KNN Accuracy with Euclidean distance: 0.9444444444444444
KNN Accuracy with Manhattan distance: 0.9814814814814815


# **Question 10: You are working with a high-dimensional gene expression dataset to classify patients with different types of cancer.**
# **Due to the large number of features and a small number of samples, traditional models overfit.**

# **Explain how you would:**
# **● Use PCA to reduce dimensionality**

# **● Decide how many components to keep**
# **● Use KNN for classification post-dimensionality reduction**
# **● Evaluate the model**
# **● Justify this pipeline to your stakeholders as a robust solution for real-world biomedical data**


# **Answer10 :**

# Approach for Classifying Cancer Types Using PCA and KNN
● Use PCA to Reduce Dimensionality
- Apply PCA to the high-dimensional gene expression dataset to reduce dimensions. PCA transforms data into principal components capturing maximum variance.

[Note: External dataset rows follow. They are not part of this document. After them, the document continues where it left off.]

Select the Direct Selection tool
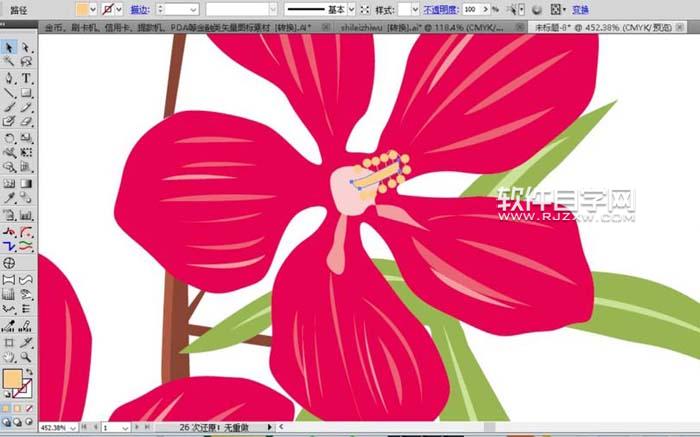The image size is (700, 437). [26, 47]
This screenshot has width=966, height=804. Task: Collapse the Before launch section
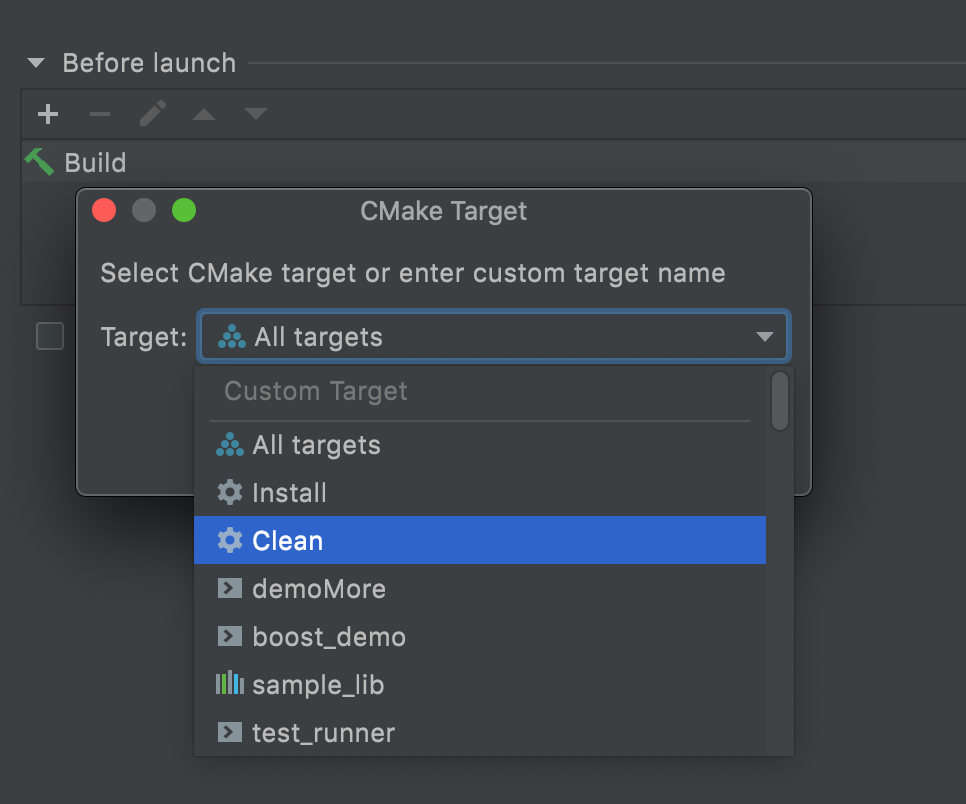tap(36, 63)
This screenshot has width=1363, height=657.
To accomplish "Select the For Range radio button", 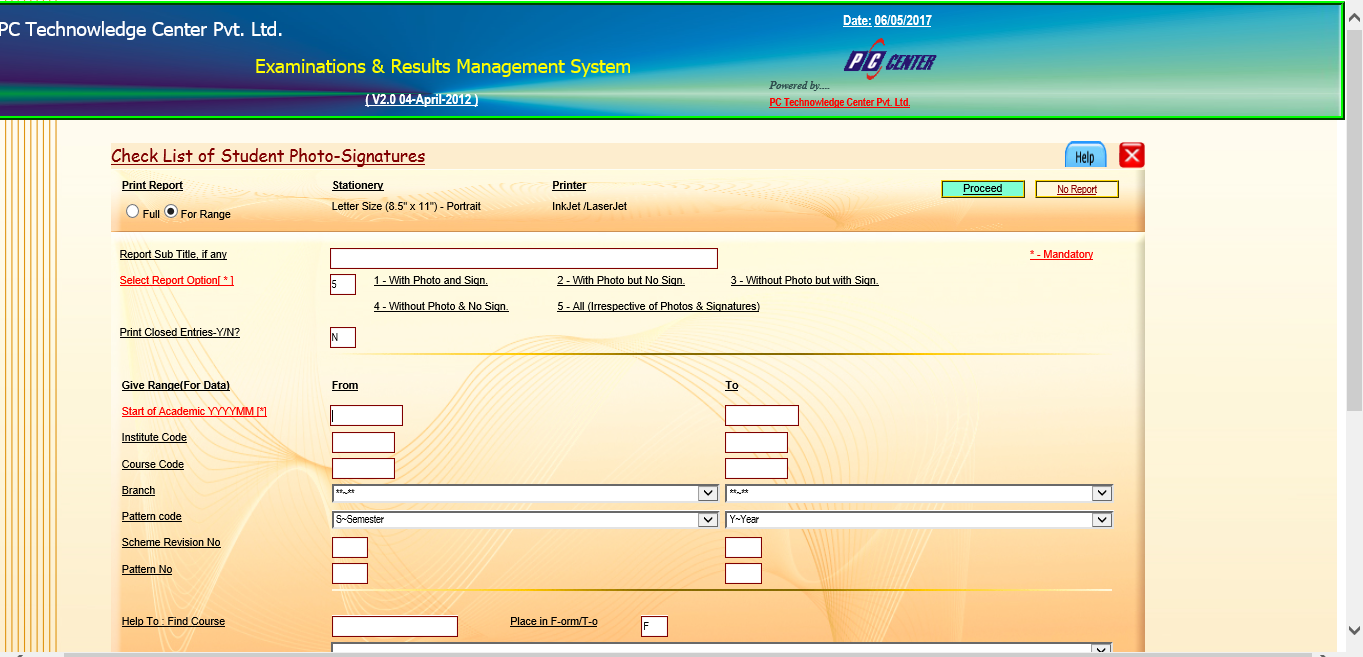I will pyautogui.click(x=171, y=212).
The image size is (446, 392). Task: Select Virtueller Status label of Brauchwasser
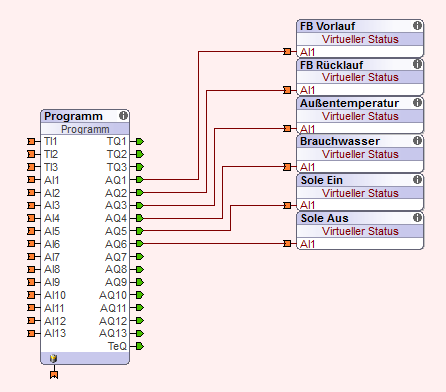coord(360,154)
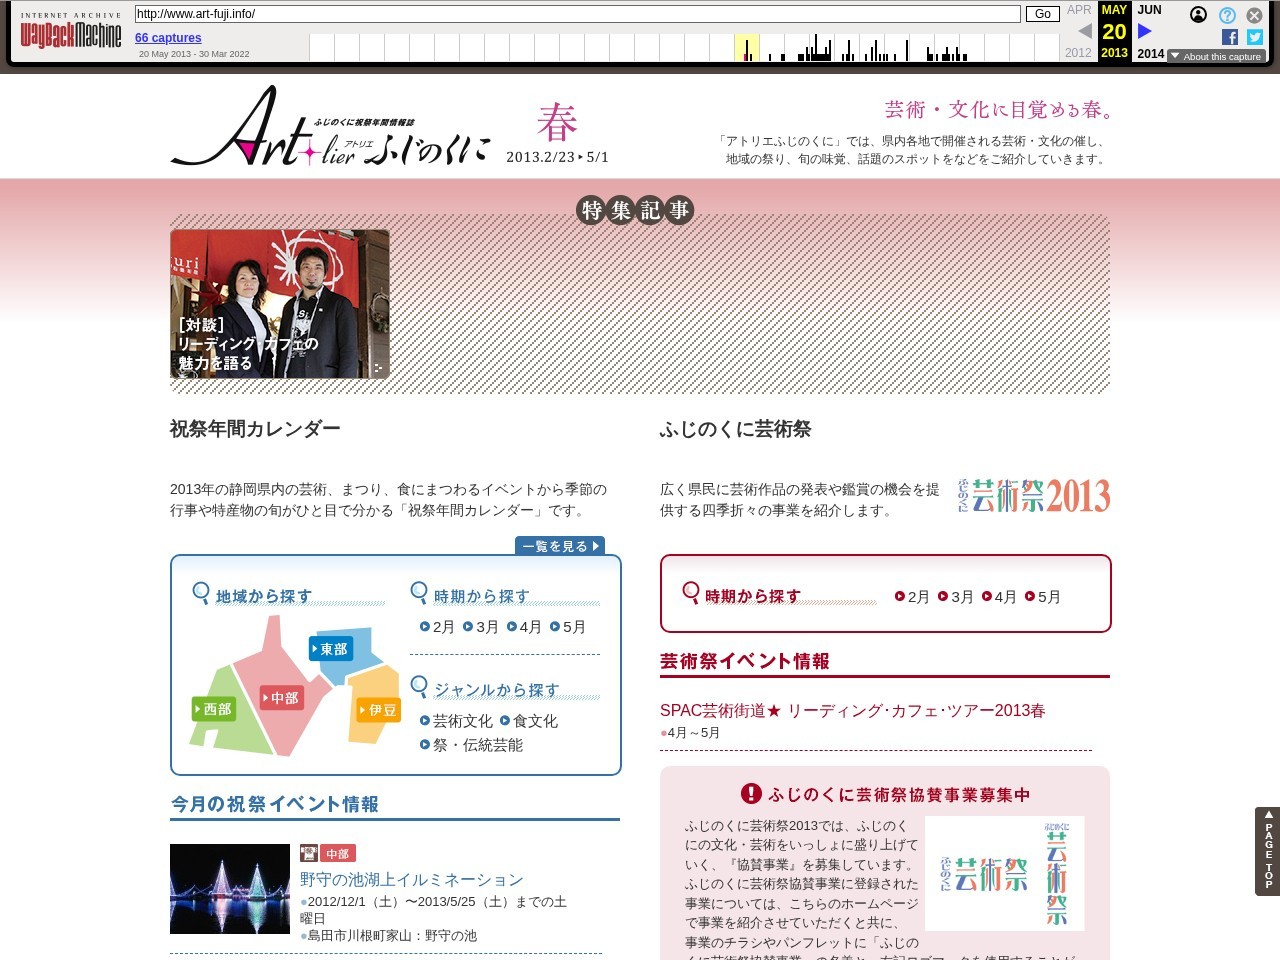Viewport: 1280px width, 960px height.
Task: Open the reading cafe feature thumbnail
Action: (x=280, y=304)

● Decide How Many Components to Keep
- Use a scree plot or choose components explaining a cumulative variance threshold (e.g., 90-95%). This balances dimensionality reduction with retaining sufficient information.

● Use KNN for Classification Post-Dimensionality Reduction
- After reducing dimensions with PCA, apply KNN for classifying cancer types in the lower-dimensional space. KNN works better in reduced dimensions.

● Evaluate the Model
- Use cross-validation to assess model performance. Metrics like accuracy , F1-score, or AUC-ROC evaluate classification performance, considering class imbalance in cancer types.

● Justify Pipeline to Stakeholders
- Handling High Dimensionality : PCA reduces dimensions, addressing overfitting in traditional models with many features and few samples.
- Robust for Biomedical Data : PCA + KNN is effective for high-dimensional genomic data where feature selection is challenging. Cross-validation ensures generalizability.
- Interpretability and Performance : This pipeline balances complexity reduction with retaining enough variance for accurate cancer type classification.

Summary
Using PCA for dimensionality reduction followed by KNN classification is a robust approach for high-dimensional gene expression data with few samples. Cross-validation ensures model evaluation is reliable.